» AIM OF THE TASK
Find every line of the listing below where "will" appears, and copy it.

----------------

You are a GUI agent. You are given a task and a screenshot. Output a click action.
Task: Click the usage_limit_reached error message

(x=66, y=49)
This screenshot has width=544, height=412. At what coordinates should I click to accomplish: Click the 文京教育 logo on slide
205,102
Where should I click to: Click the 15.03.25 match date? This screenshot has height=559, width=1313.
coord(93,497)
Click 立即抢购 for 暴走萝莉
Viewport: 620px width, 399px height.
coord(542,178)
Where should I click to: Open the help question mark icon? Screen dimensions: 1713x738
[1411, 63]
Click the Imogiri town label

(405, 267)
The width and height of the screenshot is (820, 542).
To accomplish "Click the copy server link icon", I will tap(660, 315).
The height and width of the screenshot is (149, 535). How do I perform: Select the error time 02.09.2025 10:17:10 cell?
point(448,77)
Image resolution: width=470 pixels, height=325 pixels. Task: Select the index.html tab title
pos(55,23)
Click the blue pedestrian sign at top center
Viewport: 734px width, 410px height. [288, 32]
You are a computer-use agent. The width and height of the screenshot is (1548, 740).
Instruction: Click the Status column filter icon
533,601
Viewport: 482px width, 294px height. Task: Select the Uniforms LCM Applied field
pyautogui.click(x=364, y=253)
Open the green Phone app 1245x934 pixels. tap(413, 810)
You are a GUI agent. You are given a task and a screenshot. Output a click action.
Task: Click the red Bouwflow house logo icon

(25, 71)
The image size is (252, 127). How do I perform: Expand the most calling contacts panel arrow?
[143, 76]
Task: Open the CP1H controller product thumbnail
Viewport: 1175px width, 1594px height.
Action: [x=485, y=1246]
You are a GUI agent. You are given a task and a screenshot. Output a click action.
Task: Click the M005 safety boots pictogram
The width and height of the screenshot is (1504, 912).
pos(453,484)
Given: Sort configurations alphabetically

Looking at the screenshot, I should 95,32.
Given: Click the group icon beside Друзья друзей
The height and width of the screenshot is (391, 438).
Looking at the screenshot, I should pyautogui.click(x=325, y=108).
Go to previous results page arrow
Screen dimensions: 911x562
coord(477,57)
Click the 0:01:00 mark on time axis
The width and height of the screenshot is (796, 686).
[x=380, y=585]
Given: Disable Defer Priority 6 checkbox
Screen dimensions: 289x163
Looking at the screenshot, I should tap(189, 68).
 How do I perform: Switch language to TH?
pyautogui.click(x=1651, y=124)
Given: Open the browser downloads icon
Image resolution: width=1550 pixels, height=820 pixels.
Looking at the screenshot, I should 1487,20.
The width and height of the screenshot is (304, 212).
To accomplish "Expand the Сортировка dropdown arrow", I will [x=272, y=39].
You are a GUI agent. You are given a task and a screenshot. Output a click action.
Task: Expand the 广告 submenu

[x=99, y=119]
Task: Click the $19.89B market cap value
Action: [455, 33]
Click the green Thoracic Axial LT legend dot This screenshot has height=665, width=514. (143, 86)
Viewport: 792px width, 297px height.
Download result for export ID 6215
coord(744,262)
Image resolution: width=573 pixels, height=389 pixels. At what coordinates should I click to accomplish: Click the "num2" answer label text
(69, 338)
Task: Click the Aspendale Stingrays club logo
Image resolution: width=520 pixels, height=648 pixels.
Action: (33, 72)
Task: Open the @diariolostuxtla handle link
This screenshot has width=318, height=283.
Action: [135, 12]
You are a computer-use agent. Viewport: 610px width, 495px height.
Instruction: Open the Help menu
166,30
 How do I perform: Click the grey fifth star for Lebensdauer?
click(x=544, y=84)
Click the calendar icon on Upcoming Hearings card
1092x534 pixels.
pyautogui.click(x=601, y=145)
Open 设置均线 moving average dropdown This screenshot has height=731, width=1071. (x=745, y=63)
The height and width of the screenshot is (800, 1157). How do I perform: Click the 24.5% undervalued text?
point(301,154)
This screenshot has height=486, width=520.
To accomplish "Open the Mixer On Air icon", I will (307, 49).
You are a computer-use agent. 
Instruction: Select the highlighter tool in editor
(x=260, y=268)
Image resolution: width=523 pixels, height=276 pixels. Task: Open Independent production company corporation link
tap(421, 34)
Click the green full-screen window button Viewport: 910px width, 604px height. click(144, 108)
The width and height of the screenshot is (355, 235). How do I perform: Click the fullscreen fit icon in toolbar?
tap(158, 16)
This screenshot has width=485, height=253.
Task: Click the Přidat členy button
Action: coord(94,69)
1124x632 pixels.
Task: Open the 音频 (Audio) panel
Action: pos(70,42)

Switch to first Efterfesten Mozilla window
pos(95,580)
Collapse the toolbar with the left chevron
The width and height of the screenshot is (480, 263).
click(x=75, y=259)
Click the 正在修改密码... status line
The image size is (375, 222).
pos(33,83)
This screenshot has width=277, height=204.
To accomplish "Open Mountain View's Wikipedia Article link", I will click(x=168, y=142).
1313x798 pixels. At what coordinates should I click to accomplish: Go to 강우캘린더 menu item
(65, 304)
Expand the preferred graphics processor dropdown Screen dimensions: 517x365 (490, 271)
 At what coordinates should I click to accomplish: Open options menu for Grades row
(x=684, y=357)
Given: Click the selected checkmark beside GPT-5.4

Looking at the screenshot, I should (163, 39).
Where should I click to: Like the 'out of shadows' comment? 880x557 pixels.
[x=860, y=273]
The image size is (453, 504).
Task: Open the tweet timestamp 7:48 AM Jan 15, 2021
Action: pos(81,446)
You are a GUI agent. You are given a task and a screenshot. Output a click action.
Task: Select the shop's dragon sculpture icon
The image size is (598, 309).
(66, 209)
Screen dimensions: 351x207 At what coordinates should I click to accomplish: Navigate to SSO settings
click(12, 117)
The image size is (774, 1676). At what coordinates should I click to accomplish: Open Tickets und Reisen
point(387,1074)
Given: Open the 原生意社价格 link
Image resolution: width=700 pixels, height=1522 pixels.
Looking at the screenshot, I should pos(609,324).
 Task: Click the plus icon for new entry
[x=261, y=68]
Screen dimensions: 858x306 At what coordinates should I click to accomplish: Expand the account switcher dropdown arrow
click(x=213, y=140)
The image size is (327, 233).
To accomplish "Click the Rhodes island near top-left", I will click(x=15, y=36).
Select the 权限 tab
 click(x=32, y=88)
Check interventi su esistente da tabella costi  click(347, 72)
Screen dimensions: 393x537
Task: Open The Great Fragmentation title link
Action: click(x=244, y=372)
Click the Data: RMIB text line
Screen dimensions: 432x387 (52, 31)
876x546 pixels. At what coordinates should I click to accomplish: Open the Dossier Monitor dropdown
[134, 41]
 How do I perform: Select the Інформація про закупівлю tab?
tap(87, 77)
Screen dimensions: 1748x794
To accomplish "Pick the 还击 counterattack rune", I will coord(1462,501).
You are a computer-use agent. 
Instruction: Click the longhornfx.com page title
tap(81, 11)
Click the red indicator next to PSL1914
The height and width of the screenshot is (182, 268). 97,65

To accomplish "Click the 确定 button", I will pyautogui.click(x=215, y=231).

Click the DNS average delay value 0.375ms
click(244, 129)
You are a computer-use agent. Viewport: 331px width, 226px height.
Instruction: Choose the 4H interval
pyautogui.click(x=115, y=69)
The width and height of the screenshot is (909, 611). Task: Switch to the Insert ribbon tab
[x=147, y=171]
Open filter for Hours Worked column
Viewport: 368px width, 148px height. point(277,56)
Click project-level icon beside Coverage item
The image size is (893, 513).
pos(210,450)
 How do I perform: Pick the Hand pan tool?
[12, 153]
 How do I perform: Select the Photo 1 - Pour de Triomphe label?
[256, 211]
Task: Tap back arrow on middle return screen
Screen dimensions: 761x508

----------------

» THE ANSWER
To accomplish "Click the copy server link icon", I will tap(660, 315).
To accomplish "Expand the Сортировка dropdown arrow", I will [x=272, y=39].
To accomplish "Open the Mixer On Air icon", I will (307, 49).
To accomplish "Open Mountain View's Wikipedia Article link", I will click(x=168, y=142).
To accomplish "Click the Rhodes island near top-left", I will click(x=15, y=36).
To accomplish "Pick the 还击 counterattack rune", I will coord(1462,501).
To accomplish "Click the 确定 button", I will pyautogui.click(x=215, y=231).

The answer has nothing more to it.